**Problem statement**
In the article below about Gregory Porter singing for a NASA launch, reproduce word for word the stretch from "Jazz artist Gregory Porter, whose" up to and including "conditions on Mars.".

*** Excerpt to read Section Begins ***

Wednesday, July 29, 2020

A space exploration fan, jazz artist Gregory Porter to sing for NASA launch



Jazz artist Gregory Porter, whose new single "Concorde" is an ode to space exploration, is set to perform on Thursday, July 30 as part of a ceremony marking the launch of NASA's next generation rover that will search for signs of habitable conditions on Mars.

The Grammy award-winning singer-songwriter is scheduled to sing the Ray Charles version of "America The Beautiful" during the U.S. space agency's broadcast of the countdown to the launch of the Mars 2020 Perseverance Rover Mission at Cape Canaveral in Florida. Porter said he will perform from his living room in Bakersfield, California because of the coronavirus pandemic. His record label said Porter was invited after NASA officials heard "Concorde."

"I wrote the song when I was on an airplane thinking about the idea of ascension, both in the body but in the mind as well. Flying into the stratosphere," Porter told Reuters, adding how "surreal" it was first hearing from the space agency. "Anyway, NASA caught wind of it and they were interested... in partnering in the release of the song and the release of the video."

*** Excerpt to read Section Ends ***
*** Extracted material Section Begins ***

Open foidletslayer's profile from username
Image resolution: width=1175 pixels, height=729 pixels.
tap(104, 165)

*** Extracted material Section Ends ***
*** Extracted material Section Begins ***

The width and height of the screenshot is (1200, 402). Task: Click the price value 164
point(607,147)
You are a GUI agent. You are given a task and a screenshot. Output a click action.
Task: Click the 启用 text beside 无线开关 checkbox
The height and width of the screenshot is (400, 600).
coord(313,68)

*** Extracted material Section Ends ***
*** Extracted material Section Begins ***

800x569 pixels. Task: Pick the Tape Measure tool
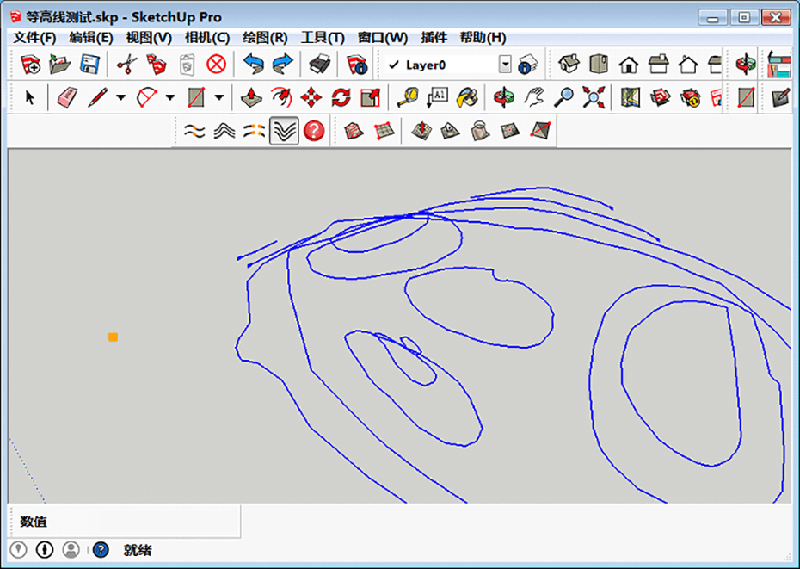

*** Extracted material Section Ends ***

**Result for this exercise**
Jazz artist Gregory Porter, whose new single "Concorde" is an ode to space exploration, is set to perform on Thursday, July 30 as part of a ceremony marking the launch of NASA's next generation rover that will search for signs of habitable conditions on Mars.